I am a 27-year-old woman, and relatively recently I started dating a wonderful man after years of dating both men and woman. I had a very formative relationship in high school with a woman, which after some deep relefction, prompted me to self-identify as bisexual. I became pretty active in college and grad school in campus LGBT organizations, came out to friends/family/professors, and generally adopted bisexuality as a part of my identity. I was a little sensitive to all of the "two-beer queer" and "lesbian until graduation" criticisms often lobbed at bisexual women, and strived to conduct myself in such a way that I wouldn't perpetuate those stereotypes—that is, no sloppy makeouts with the roommate to turn on some frat boy.

In my mind, I very much feel that I am truly sexually attracted to men and women. On paper, however, I have the dating history of a straight girl: two long-term relationships with men, more casual dates with men than women, and now happily in a toosoontotellbutmaybethisisit relationship with a man. I can think of several reasons for that heavily skewed male:female ratio, including pure numbers (more straight men than gay women), easier identification and location of straight men than gay women, and fear... I know how to flirt with a guy, but I'm still that 16 year old awkward girl around women!

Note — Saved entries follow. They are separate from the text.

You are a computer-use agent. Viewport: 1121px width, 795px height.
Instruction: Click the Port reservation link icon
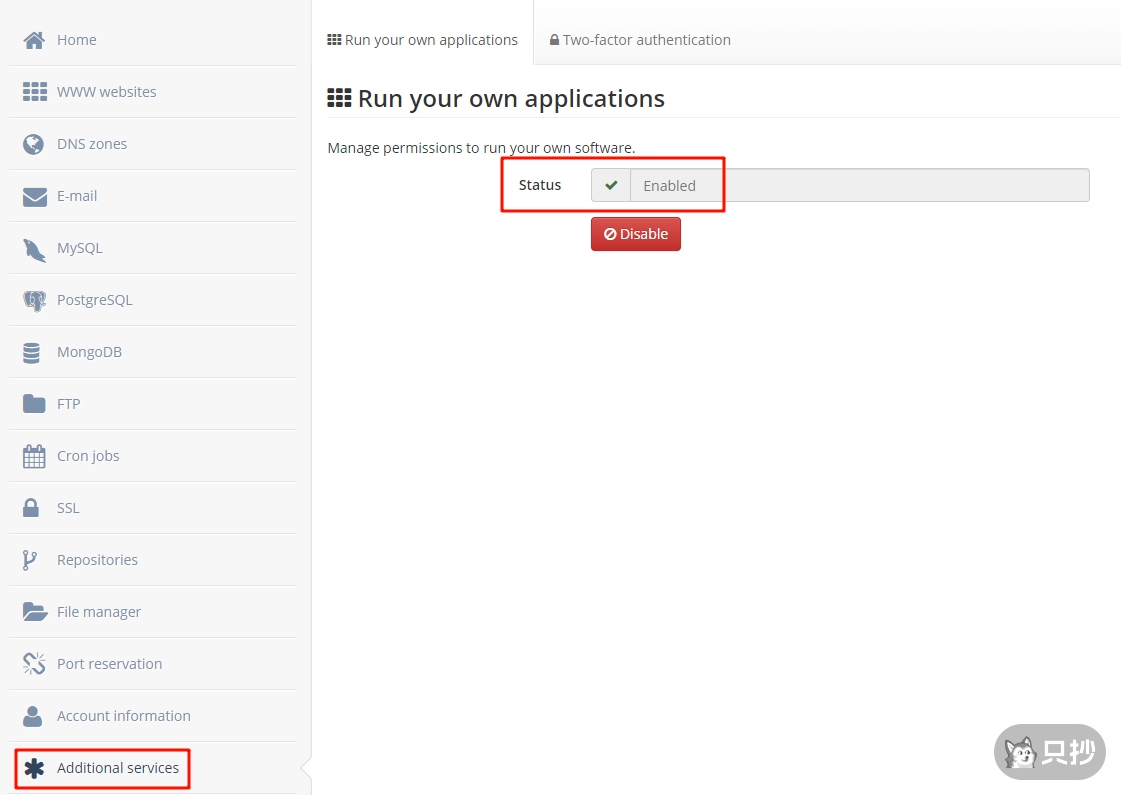(34, 664)
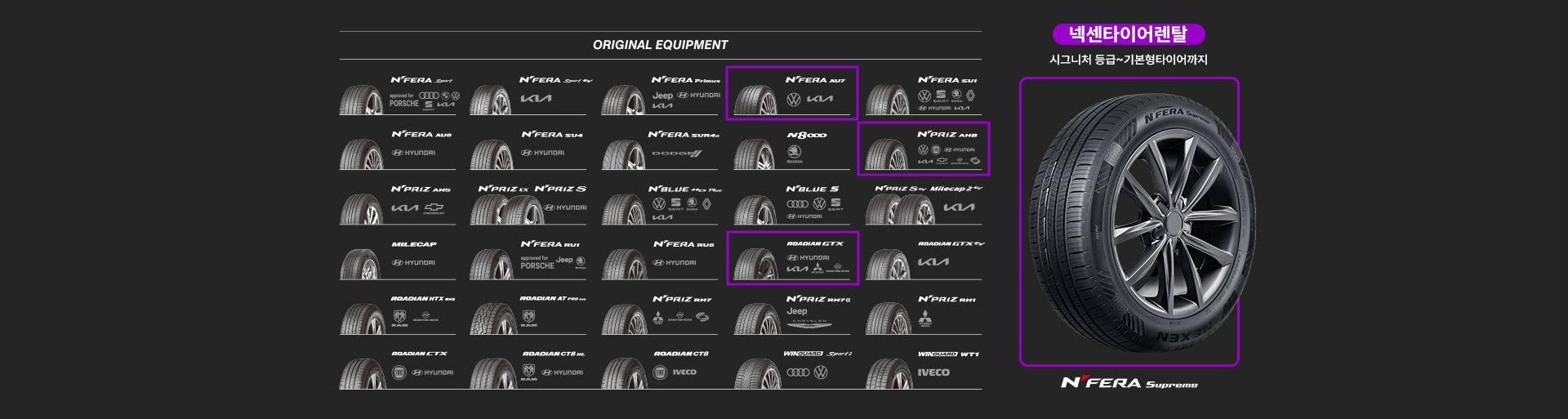1568x419 pixels.
Task: Click the IVECO logo under WINGUARD WT1
Action: pos(933,372)
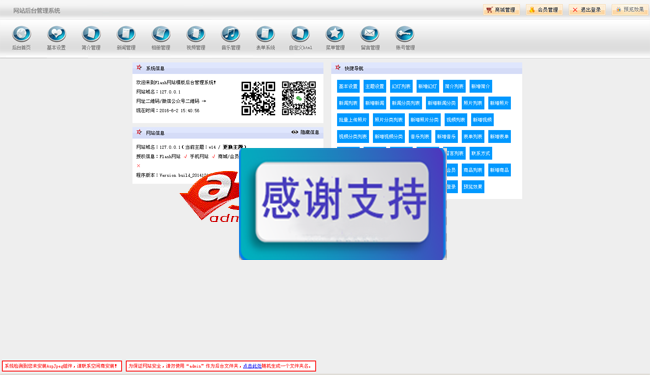Click the 批量上传照片 quick navigation button
650x375 pixels.
353,120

Anyway, my point is that I could easily round myself down to straight—but is it fraudulent to round myself up to bi when I've almost exclusively dated men? I haven't considered myself straight in over 10 years,and dropping that part of my identity would be a big change of mindset, even though it wouldn't have any real impact on my dating life. I'm secretly terrified that this means bisexuality was just a phase, but I'm not exactly sure why that would bother me so much—everyone spends adolescence and young adulthood figuring out who they are, and my path took me into the arms and beds of a few women. So what do you think, Dan: Straight girl with fluid sexual boundaries? Bi girl with an apparent preference for men? Does it even matter?

Mulling Over Sexual Identity


My response after the jump...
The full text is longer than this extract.